BRIEF
Please write out the listing below again in its exact form.

GIVEN RECORDS
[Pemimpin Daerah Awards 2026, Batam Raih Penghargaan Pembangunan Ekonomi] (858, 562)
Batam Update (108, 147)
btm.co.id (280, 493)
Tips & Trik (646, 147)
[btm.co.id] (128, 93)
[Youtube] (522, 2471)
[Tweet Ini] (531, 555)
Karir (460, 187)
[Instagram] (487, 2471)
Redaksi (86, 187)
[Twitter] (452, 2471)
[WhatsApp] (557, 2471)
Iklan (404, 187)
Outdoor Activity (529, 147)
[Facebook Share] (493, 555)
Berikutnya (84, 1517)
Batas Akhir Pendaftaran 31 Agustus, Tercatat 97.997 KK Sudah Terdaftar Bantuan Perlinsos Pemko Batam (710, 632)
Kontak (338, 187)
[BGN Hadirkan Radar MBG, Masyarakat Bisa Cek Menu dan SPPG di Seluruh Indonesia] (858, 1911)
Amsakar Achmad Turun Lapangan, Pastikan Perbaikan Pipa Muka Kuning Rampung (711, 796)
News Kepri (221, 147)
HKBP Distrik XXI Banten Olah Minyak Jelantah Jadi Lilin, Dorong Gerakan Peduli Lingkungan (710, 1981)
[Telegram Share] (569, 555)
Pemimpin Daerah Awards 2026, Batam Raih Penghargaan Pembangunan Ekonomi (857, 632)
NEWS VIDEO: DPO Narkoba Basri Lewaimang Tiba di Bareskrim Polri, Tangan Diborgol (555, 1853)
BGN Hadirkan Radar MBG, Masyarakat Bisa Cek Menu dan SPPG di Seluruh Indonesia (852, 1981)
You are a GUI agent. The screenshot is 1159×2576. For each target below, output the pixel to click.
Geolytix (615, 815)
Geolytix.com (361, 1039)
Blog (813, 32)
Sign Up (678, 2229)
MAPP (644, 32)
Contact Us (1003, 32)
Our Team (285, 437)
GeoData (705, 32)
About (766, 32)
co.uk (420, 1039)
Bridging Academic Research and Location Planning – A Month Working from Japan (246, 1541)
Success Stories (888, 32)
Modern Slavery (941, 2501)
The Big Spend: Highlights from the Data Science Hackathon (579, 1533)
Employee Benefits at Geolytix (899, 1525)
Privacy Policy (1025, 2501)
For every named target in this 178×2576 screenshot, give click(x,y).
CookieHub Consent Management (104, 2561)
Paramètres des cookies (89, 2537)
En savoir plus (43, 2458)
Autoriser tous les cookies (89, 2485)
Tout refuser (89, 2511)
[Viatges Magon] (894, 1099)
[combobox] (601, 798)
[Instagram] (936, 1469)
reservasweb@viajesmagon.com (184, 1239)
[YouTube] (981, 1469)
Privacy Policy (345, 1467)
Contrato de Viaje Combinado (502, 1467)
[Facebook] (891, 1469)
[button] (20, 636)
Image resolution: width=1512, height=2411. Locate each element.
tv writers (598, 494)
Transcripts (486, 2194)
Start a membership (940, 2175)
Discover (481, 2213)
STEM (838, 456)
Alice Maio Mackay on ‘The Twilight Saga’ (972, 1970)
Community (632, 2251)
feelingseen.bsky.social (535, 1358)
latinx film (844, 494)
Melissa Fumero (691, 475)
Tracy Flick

TASK RESULT
[Pemimpin Daerah Awards 2026, Batam Raih Penghargaan Pembangunan Ekonomi] (858, 562)
Batam Update (108, 147)
btm.co.id (280, 493)
Tips & Trik (646, 147)
[btm.co.id] (128, 93)
[Youtube] (522, 2471)
[Tweet Ini] (531, 555)
Karir (460, 187)
[Instagram] (487, 2471)
Redaksi (86, 187)
[Twitter] (452, 2471)
[WhatsApp] (557, 2471)
Iklan (404, 187)
Outdoor Activity (529, 147)
[Facebook Share] (493, 555)
Berikutnya (84, 1517)
Batas Akhir Pendaftaran 31 Agustus, Tercatat 97.997 KK Sudah Terdaftar Bantuan Perlinsos Pemko Batam (710, 632)
Kontak (338, 187)
[BGN Hadirkan Radar MBG, Masyarakat Bisa Cek Menu dan SPPG di Seluruh Indonesia] (858, 1911)
Amsakar Achmad Turun Lapangan, Pastikan Perbaikan Pipa Muka Kuning Rampung (711, 796)
News Kepri (221, 147)
HKBP Distrik XXI Banten Olah Minyak Jelantah Jadi Lilin, Dorong Gerakan Peduli Lingkungan (710, 1981)
[Telegram Share] (569, 555)
Pemimpin Daerah Awards 2026, Batam Raih Penghargaan Pembangunan Ekonomi (857, 632)
NEWS VIDEO: DPO Narkoba Basri Lewaimang Tiba di Bareskrim Polri, Tangan Diborgol (555, 1853)
BGN Hadirkan Radar MBG, Masyarakat Bisa Cek Menu dan SPPG di Seluruh Indonesia (852, 1981)
You are a GUI agent. The screenshot is 1159×2576. For each target below, output the pixel to click.
Geolytix (615, 815)
Geolytix.com (361, 1039)
Blog (813, 32)
Sign Up (678, 2229)
MAPP (644, 32)
Contact Us (1003, 32)
Our Team (285, 437)
GeoData (705, 32)
About (766, 32)
co.uk (420, 1039)
Bridging Academic Research and Location Planning – A Month Working from Japan (246, 1541)
Success Stories (888, 32)
Modern Slavery (941, 2501)
The Big Spend: Highlights from the Data Science Hackathon (579, 1533)
Employee Benefits at Geolytix (899, 1525)
Privacy Policy (1025, 2501)
For every named target in this 178×2576 screenshot, give click(x,y).
CookieHub Consent Management (104, 2561)
Paramètres des cookies (89, 2537)
En savoir plus (43, 2458)
Autoriser tous les cookies (89, 2485)
Tout refuser (89, 2511)
[Viatges Magon] (894, 1099)
[combobox] (601, 798)
[Instagram] (936, 1469)
reservasweb@viajesmagon.com (184, 1239)
[YouTube] (981, 1469)
Privacy Policy (345, 1467)
Contrato de Viaje Combinado (502, 1467)
[Facebook] (891, 1469)
[button] (20, 636)
Image resolution: width=1512, height=2411. Locate each element.
tv writers (598, 494)
Transcripts (486, 2194)
Start a membership (940, 2175)
Discover (481, 2213)
STEM (838, 456)
Alice Maio Mackay on ‘The Twilight Saga’ (972, 1970)
Community (632, 2251)
feelingseen.bsky.social (535, 1358)
latinx film (844, 494)
Melissa Fumero (691, 475)
Tracy Flick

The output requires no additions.